• **WORK REQUIRED**
The records follow. Copy them exactly, but omit the pictures.

:::

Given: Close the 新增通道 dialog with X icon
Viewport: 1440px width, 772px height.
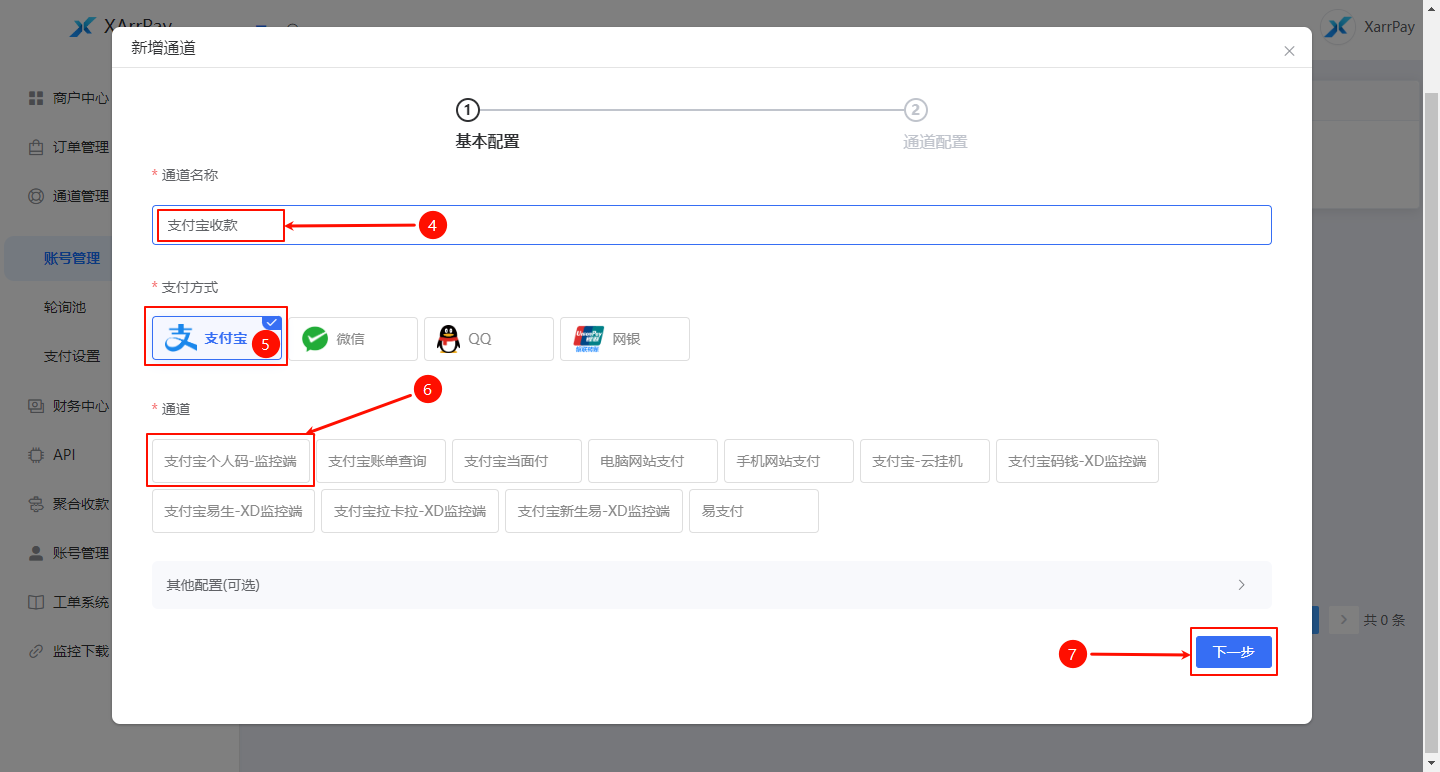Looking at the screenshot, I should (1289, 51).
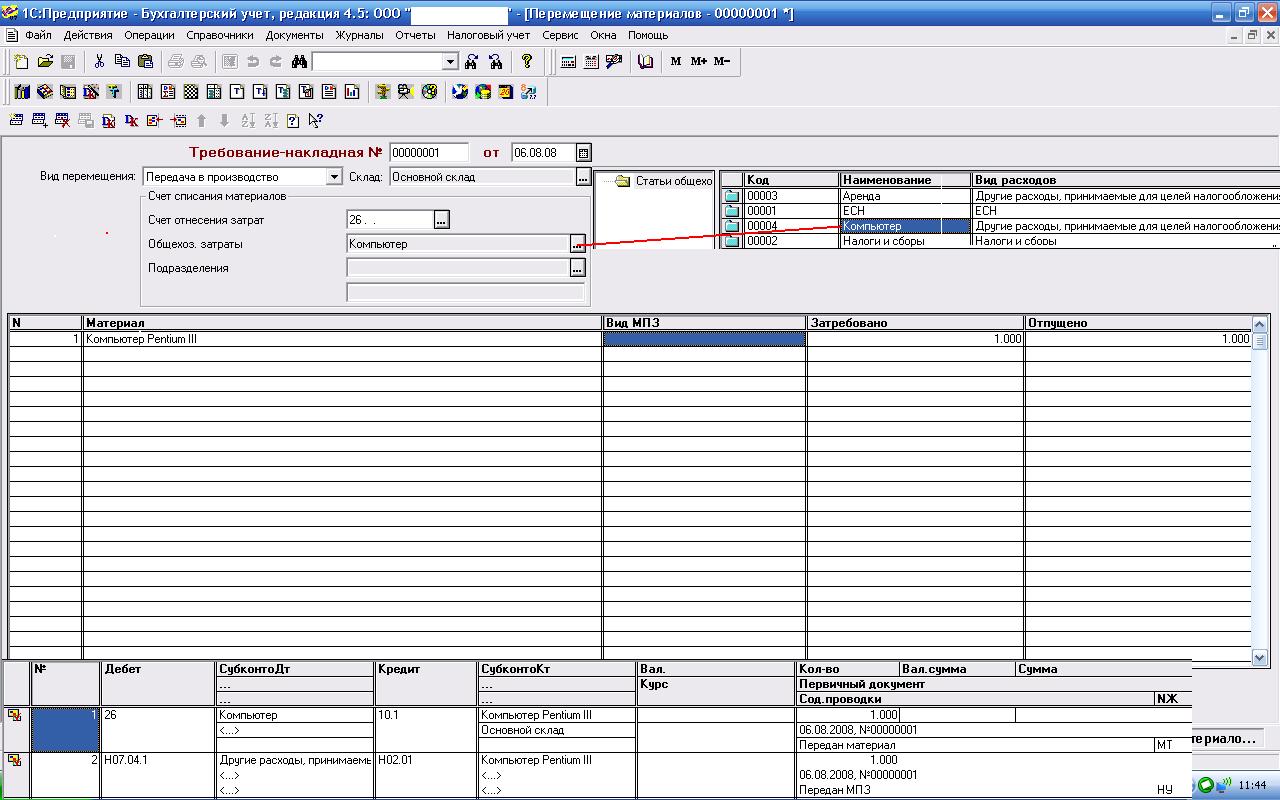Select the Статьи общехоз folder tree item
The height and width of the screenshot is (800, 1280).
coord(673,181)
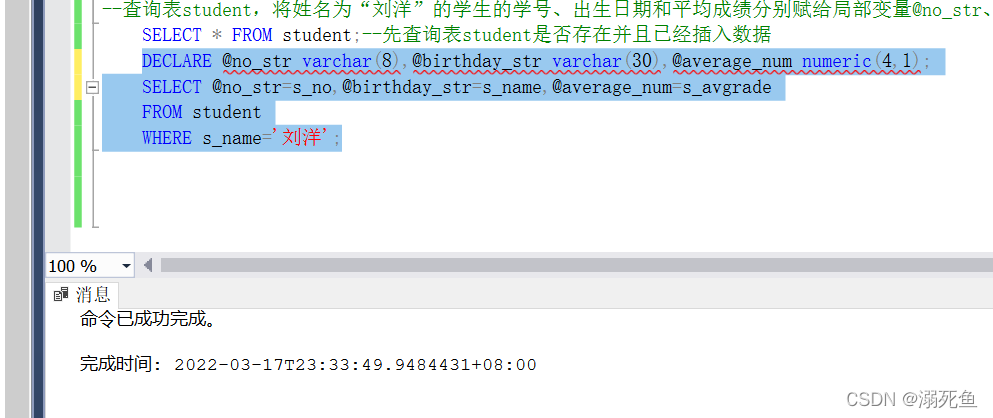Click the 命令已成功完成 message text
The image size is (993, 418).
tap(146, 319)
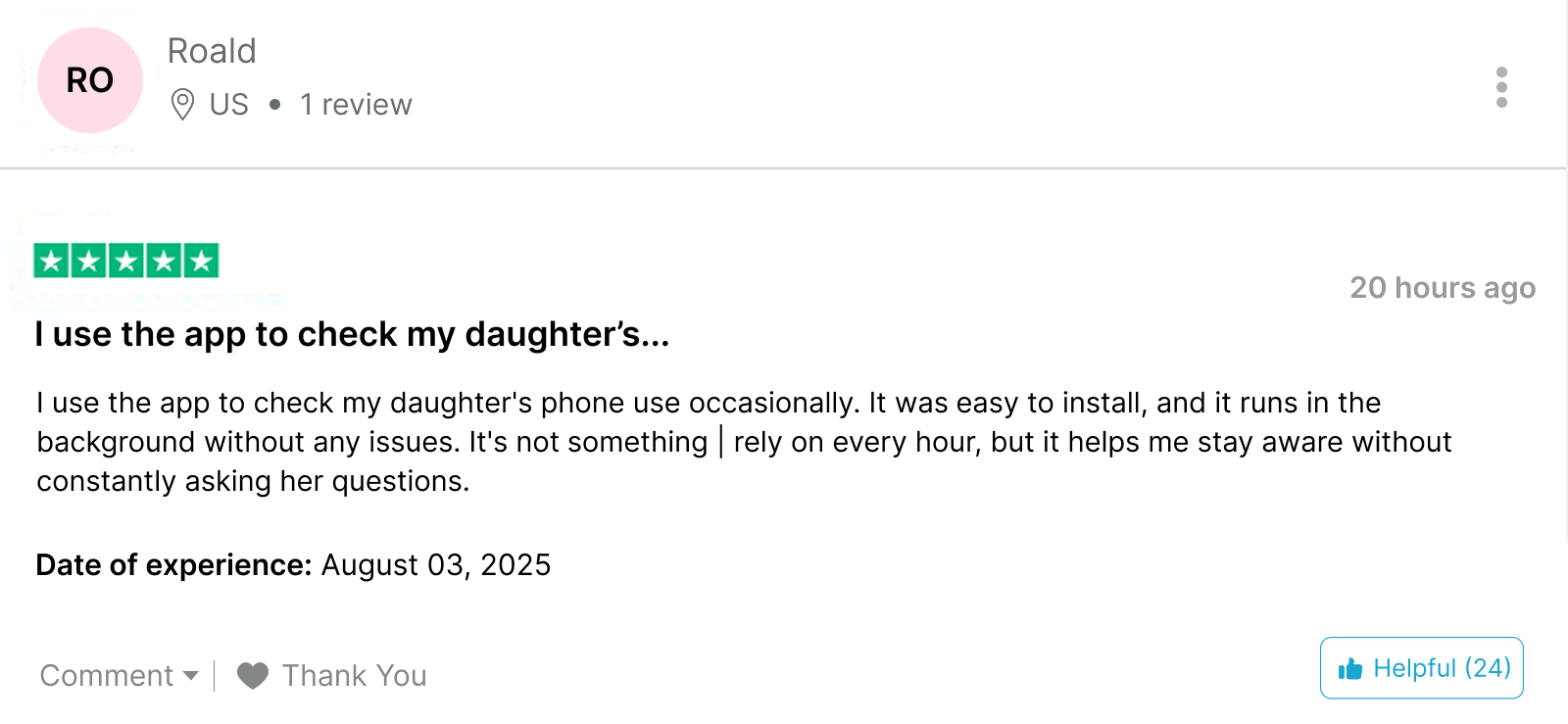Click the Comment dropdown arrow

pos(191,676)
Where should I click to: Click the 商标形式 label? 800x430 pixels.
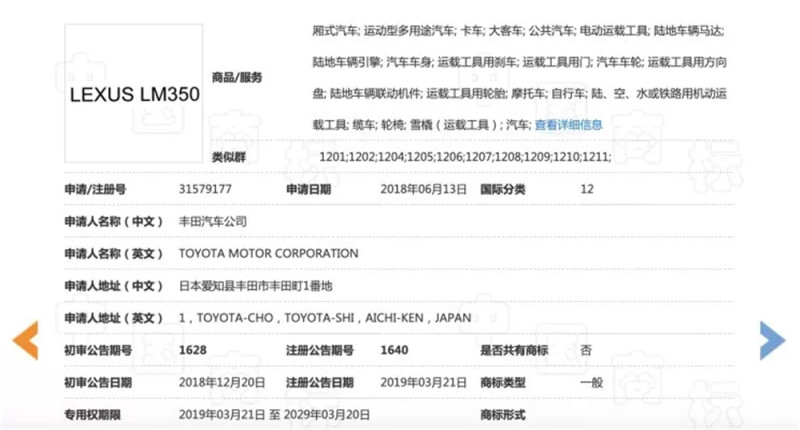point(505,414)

:::

• **COMPLETED EXERCISE**
Given: Close the 新增通道 dialog with X icon
Viewport: 1440px width, 772px height.
Looking at the screenshot, I should (1289, 51).
Select the Статьи общехоз folder tree item
The height and width of the screenshot is (800, 1280).
coord(673,181)
Click the 命令已成功完成 message text
The image size is (993, 418).
tap(146, 319)
Click the Comment dropdown arrow

pos(191,676)
Where should I click to: Click the 商标形式 label? 800x430 pixels.
point(505,414)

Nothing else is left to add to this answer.